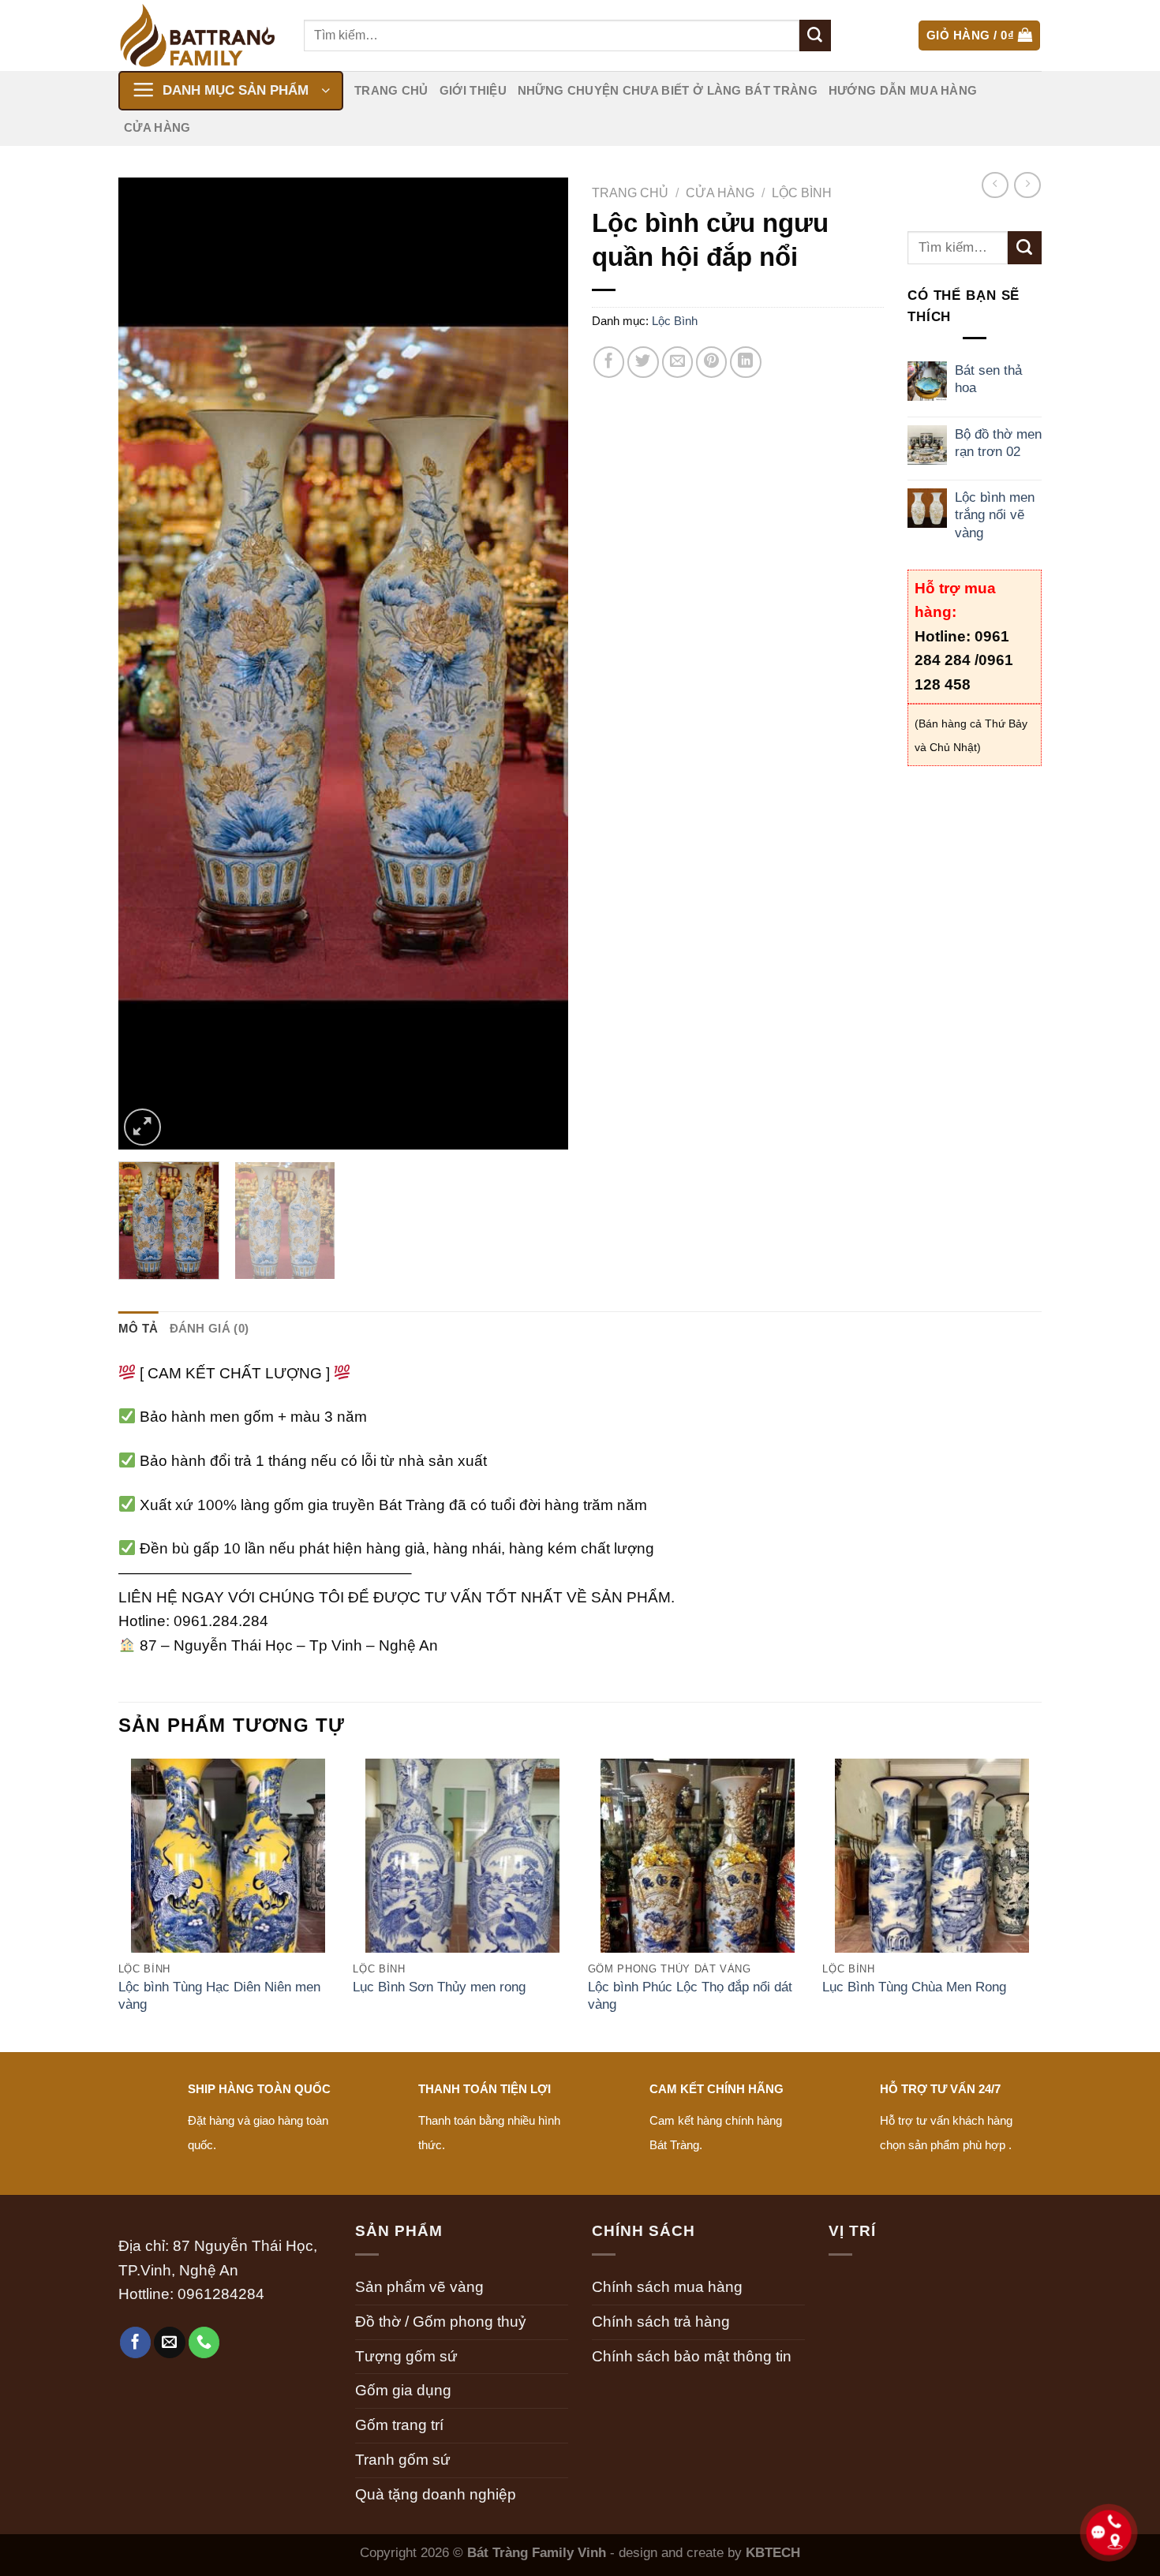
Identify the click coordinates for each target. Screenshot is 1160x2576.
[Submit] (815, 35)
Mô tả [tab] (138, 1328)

....................

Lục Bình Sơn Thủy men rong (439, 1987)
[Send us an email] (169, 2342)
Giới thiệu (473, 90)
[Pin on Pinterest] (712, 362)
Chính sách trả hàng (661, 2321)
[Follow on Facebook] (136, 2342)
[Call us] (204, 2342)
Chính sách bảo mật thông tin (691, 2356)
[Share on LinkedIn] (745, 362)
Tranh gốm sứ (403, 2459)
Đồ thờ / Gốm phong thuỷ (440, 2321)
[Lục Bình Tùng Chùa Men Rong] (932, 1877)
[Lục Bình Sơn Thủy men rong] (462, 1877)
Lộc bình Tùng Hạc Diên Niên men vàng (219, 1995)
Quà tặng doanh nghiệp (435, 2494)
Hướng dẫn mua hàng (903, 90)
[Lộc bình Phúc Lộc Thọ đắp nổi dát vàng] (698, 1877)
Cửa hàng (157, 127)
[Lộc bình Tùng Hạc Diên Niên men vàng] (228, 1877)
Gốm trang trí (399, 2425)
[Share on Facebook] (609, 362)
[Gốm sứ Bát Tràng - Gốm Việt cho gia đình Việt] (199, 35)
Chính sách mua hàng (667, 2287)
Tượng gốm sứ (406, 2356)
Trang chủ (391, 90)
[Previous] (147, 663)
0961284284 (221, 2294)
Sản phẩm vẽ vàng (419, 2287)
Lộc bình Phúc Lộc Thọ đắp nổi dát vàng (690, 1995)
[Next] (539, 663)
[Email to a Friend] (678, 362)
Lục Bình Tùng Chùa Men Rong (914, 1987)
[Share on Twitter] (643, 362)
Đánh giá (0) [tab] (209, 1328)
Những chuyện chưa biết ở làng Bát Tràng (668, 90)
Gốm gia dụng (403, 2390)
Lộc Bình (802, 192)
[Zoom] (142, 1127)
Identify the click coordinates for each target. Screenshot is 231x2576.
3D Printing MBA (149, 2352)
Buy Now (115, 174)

....................

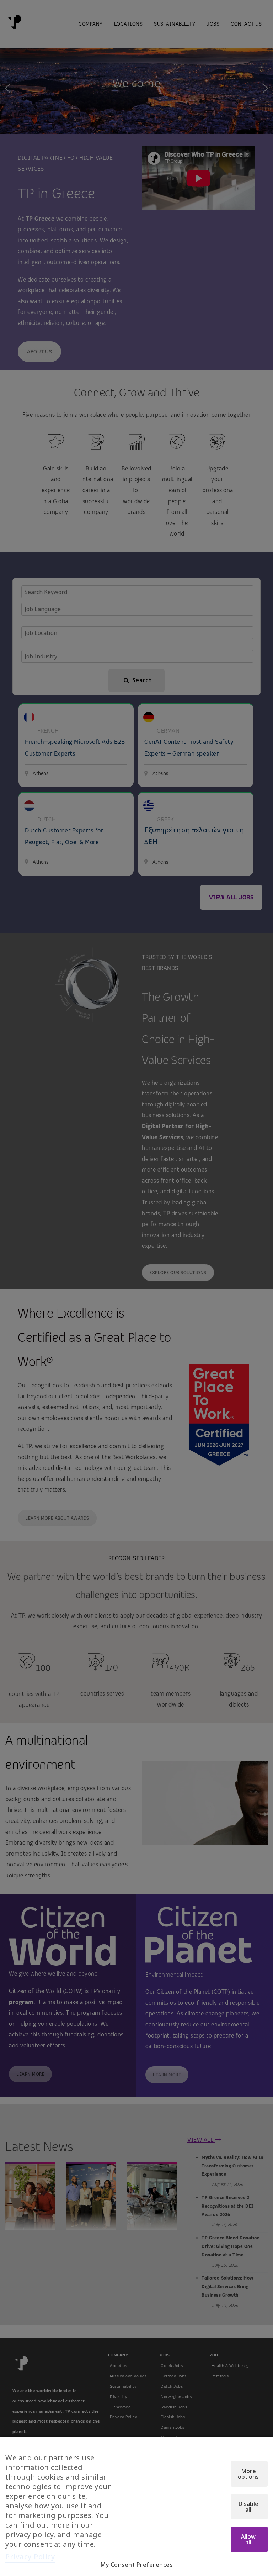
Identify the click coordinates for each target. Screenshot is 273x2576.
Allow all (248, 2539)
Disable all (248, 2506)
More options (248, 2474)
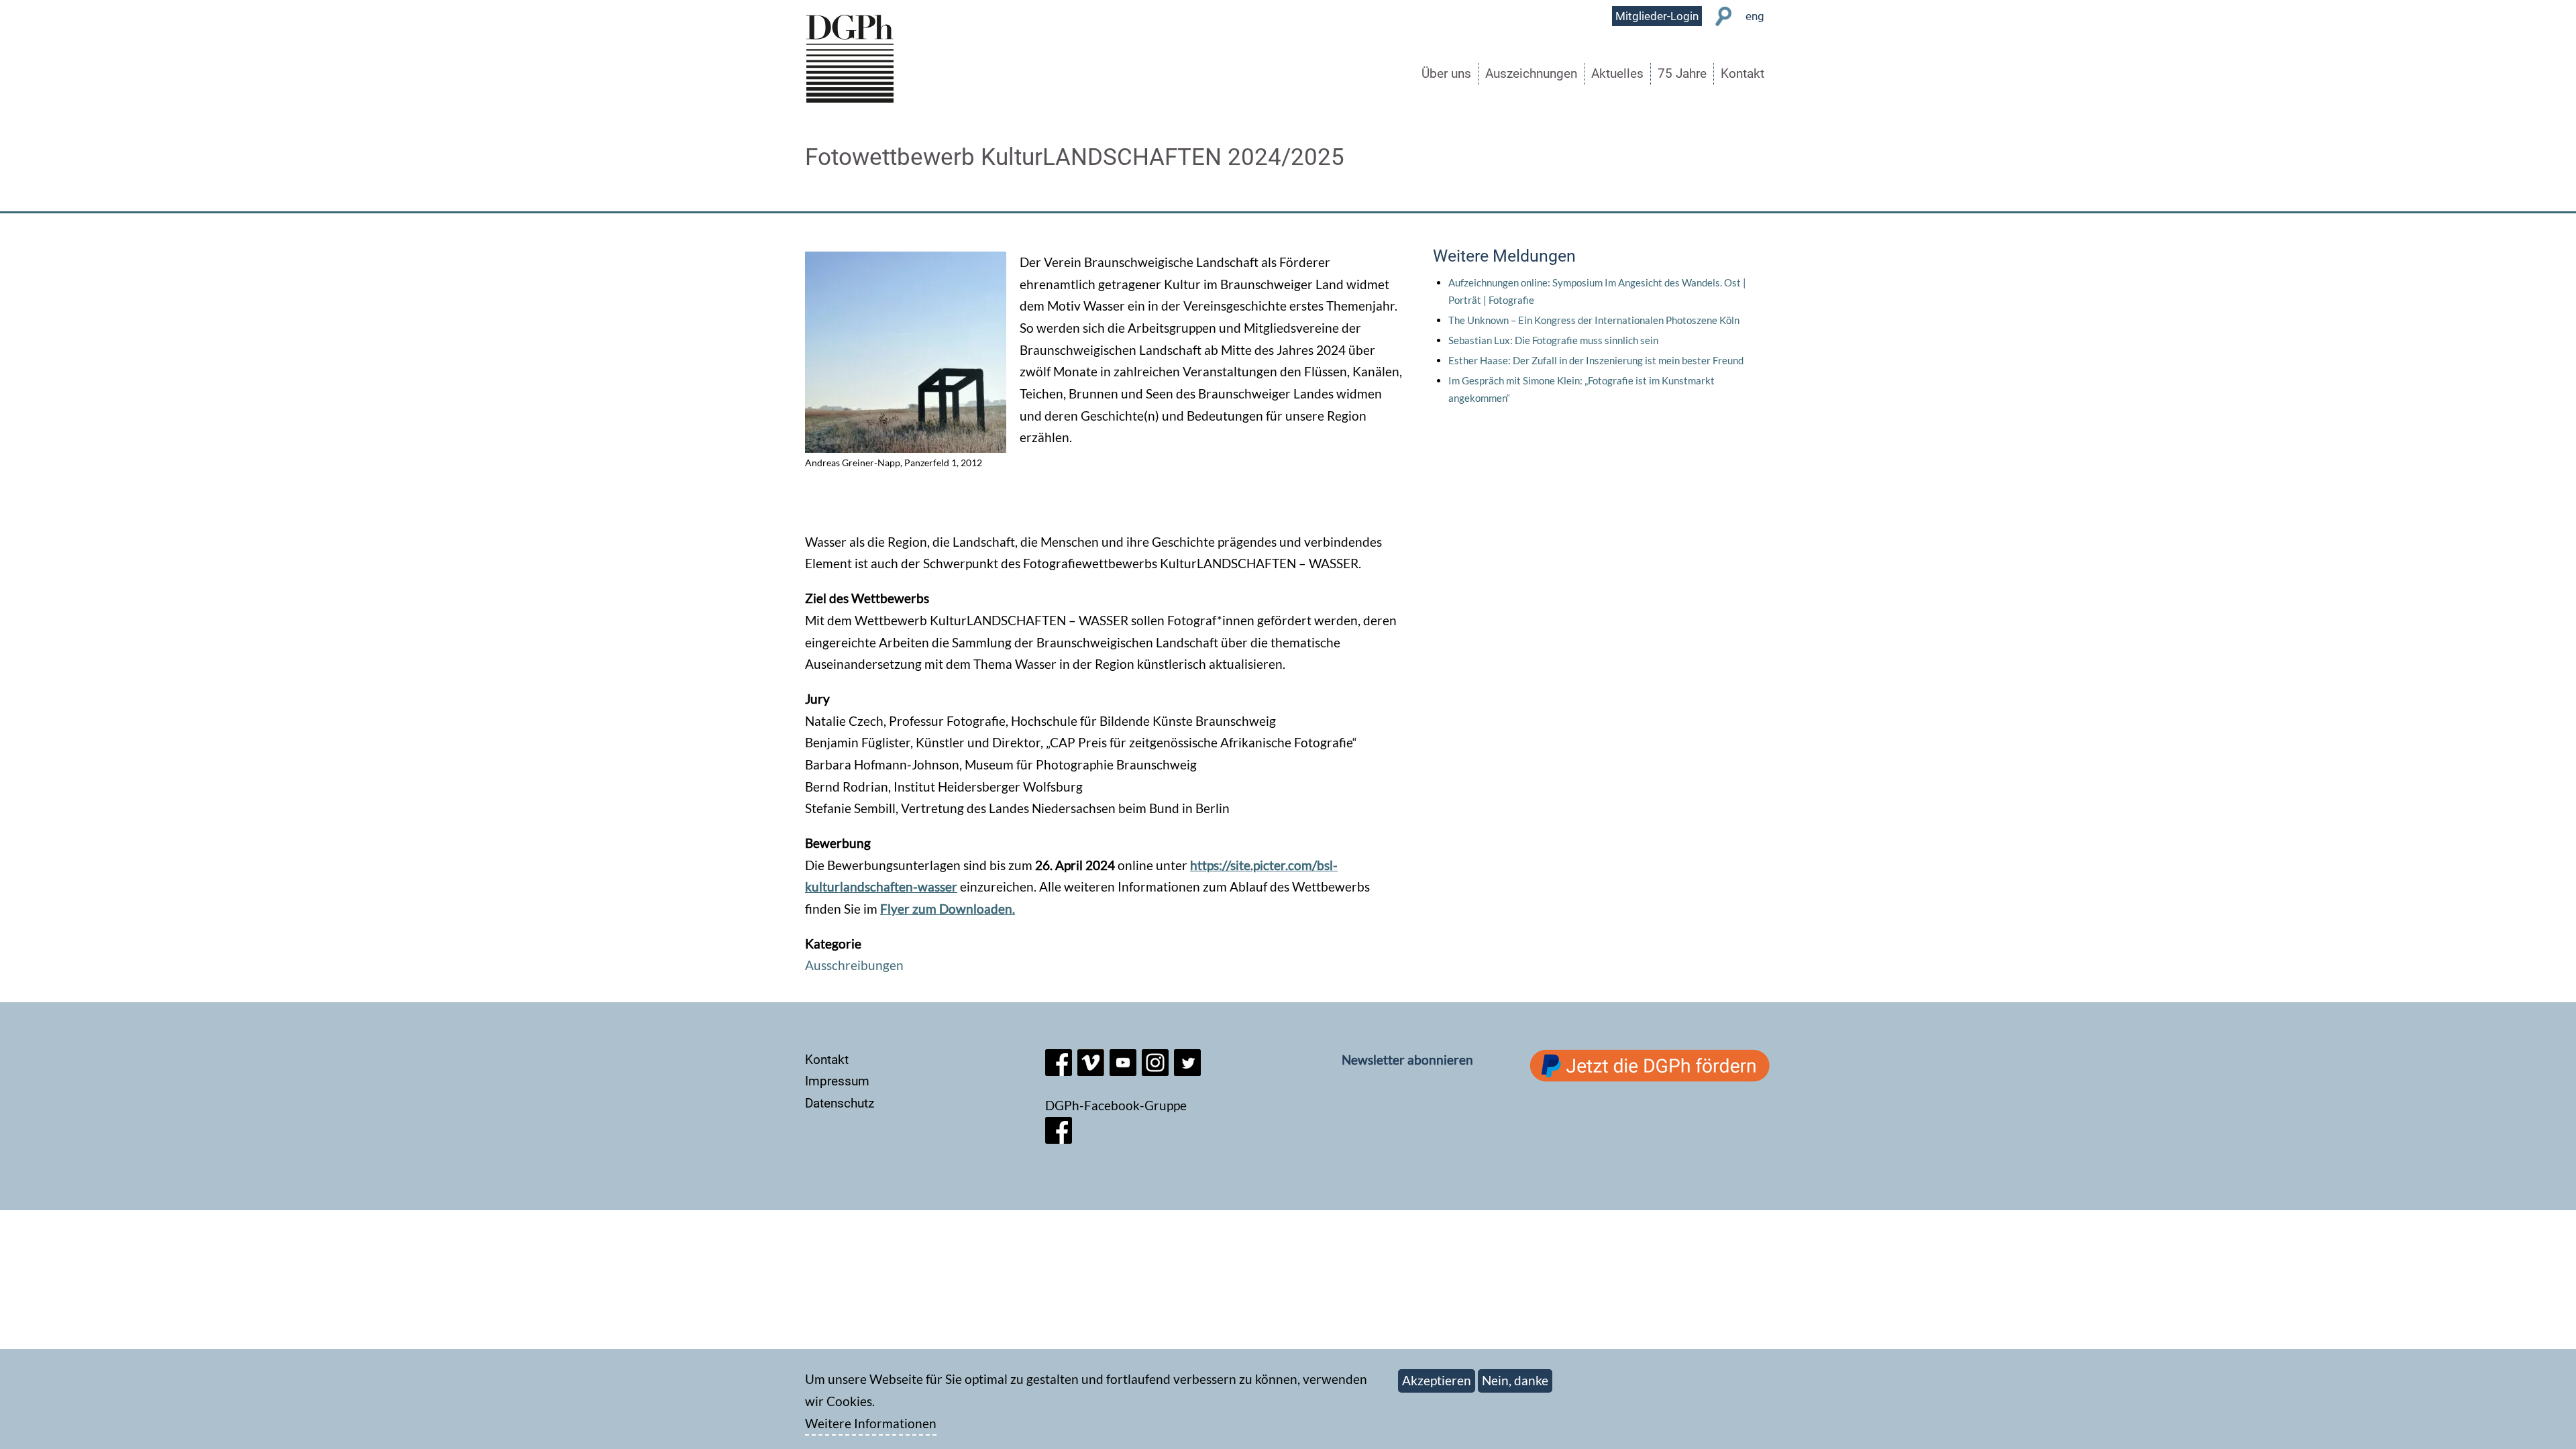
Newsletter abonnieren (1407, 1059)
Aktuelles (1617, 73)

....................

When you reach the line in the material above that holds "Screenshot is 1160x2576.", begin reproducing lines exactly, and stop after the line that holds "Mô tả [tab] (138, 1328)".

Identify the click coordinates for each target. Screenshot is 1160x2576.
[Submit] (815, 35)
Mô tả [tab] (138, 1328)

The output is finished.